When men say that they wage war for love of country they deceive themselves, for they have mistaken the lust of possession for the love of country. When a man mistakes a passion, jealous or otherwise, for love, he has mistaken a shade for sunlight. Love knows neither passion nor lust and Love can never be defined as anything more or less than Love.

The world talks of love, but it does not understand it, and therefore it is denied its inheritance, the reign of peace. Love is life; therefore to know love, we must live it, in no other way can we understand it. The love of righteousness excludes the love of wrongdoing as certainly as “one poison doth exclude by kind another’s force.”

When Jesus and those of his disciples who understood him laid down their lives, and their tormentors ridiculed them while they were crucifying [107] these great lovers of humanity, neither Jesus nor his disciples asked why fire from heaven did not descend and kill these persecutors, or why “to swallow” these “the earth did not cleave asunder.” Instead they realized that the hearts of their tormentors “were fertile land, although unwrought by love,” and that verily they knew not what they did. It is thus that “every bondman bears in his own hand the power to cancel his captivity,” for Love is the universal liberator.
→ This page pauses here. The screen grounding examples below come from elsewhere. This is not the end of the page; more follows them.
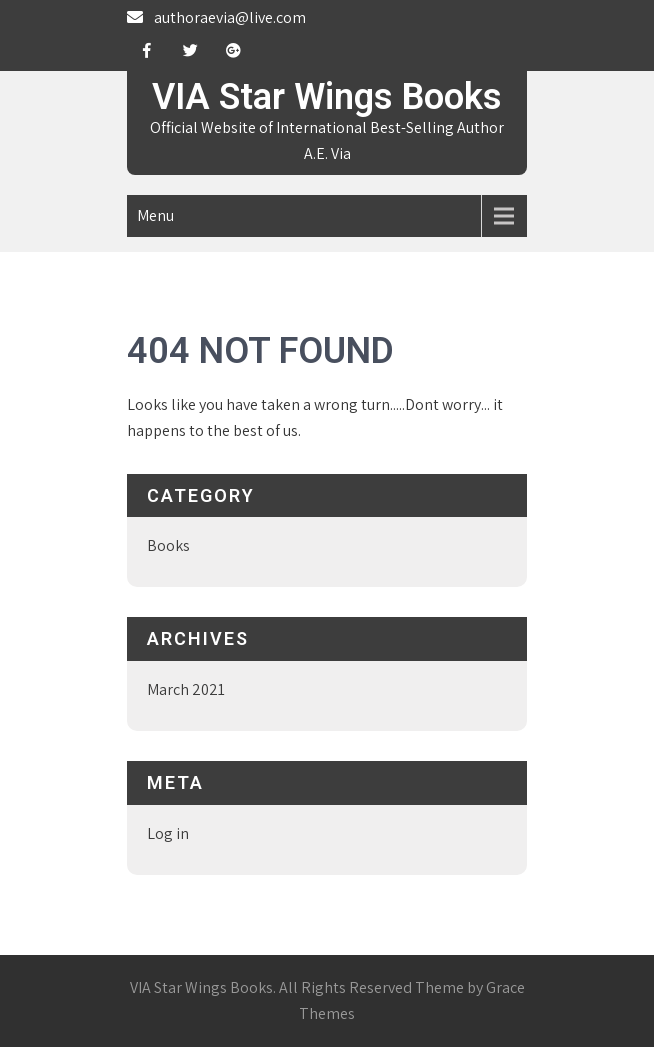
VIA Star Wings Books (327, 97)
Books (168, 545)
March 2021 (186, 689)
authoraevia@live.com (230, 17)
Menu (155, 215)
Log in (168, 833)
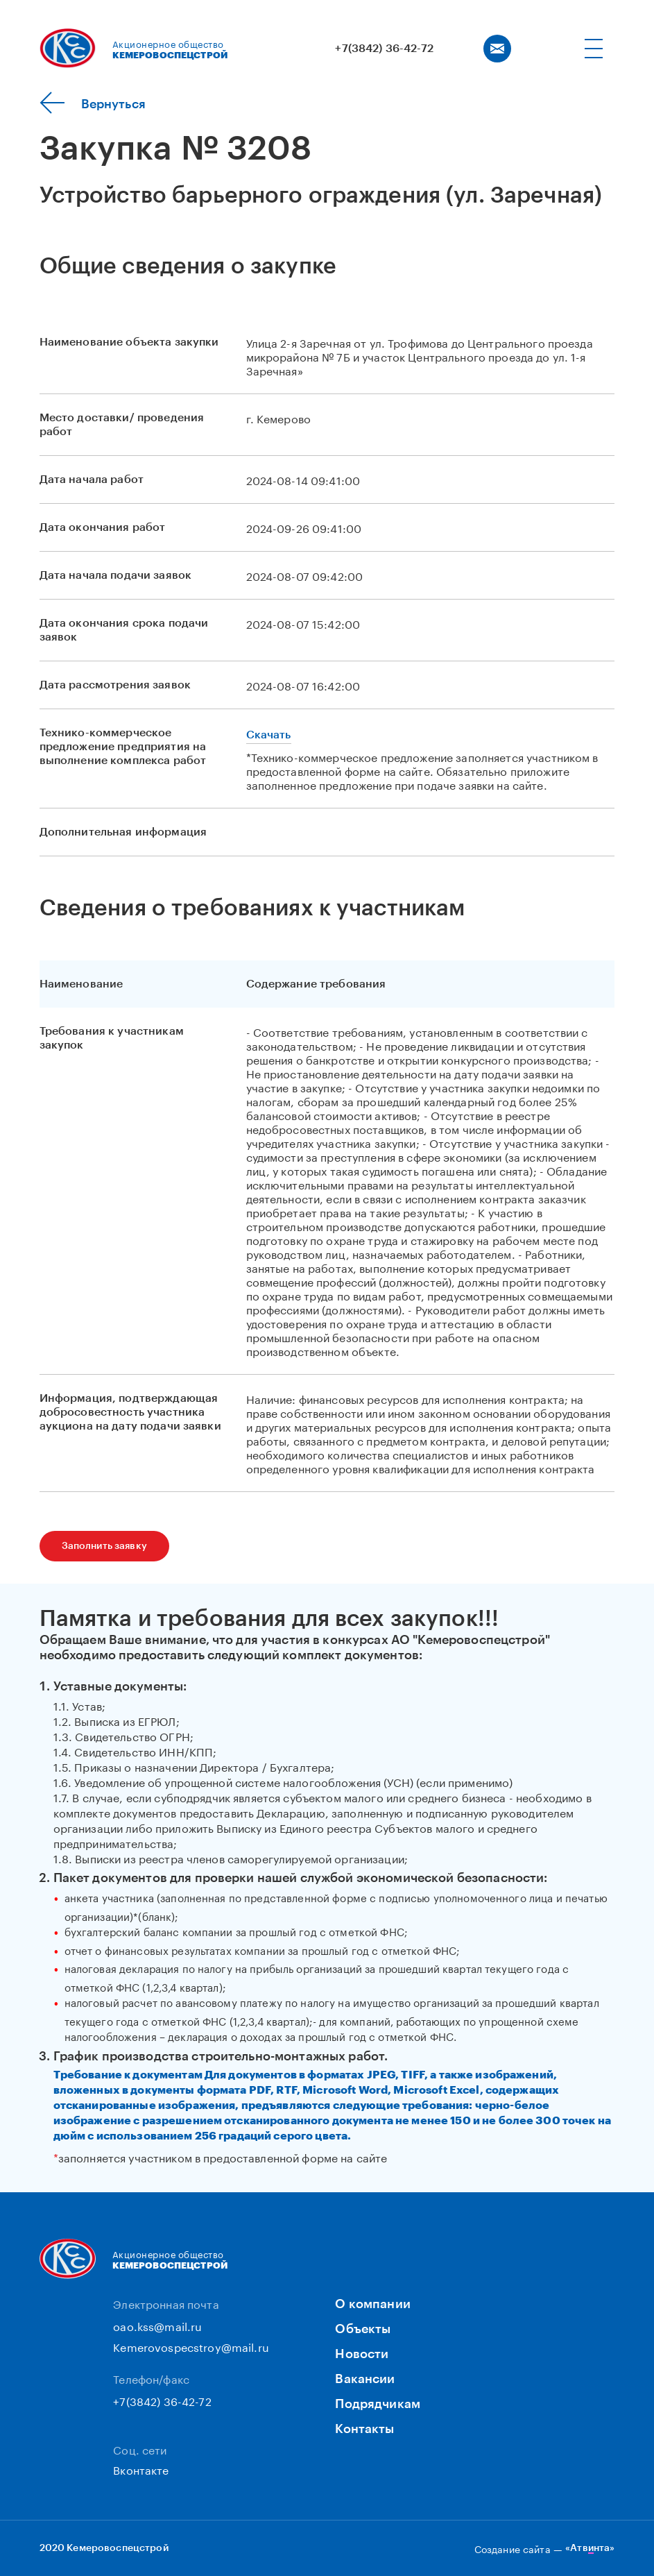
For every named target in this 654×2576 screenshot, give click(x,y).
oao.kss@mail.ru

Love is the essence of life, and therefore we do not live until we love. We talk of love, not realizing of what we are talking; “believing that they speak the truth, and not believing” in that which is true, namely Love. Therein lies their “sin and shame.” We are starving for love with love all about us; “blind covetousness has cast its spell upon us and has made us like unto a little child who drives off its nurse and dies of hunger.”

Light is Love. We live and move and have our being in Love, and its divine light “so penetrates the universe according to its merit that naught can be an obstacle against it.” Not sleeping, we nevertheless dream that there is a dearth of Love on earth, when Love is Life, and the earth is teeming with life, but having eyes we see not. Your Lord, your Christ, your God of Gods is Love. Love is the “spirit divine which in the way of going up, directs us without asking.” Love is the divine healer and the universal pardoner [108] of all that is unlike good, for the love of right causes mankind to forsake sin.

Tears are Love’s pearls, and sorrow is her crown; by the tears of sincere repentance the sinner is washed “so white, no snow unto that limit doth attain.” Hate is powerless in Love’s presence, and the “inward vultures of avarice and greed” forsake their prey and flee at Love’s approach.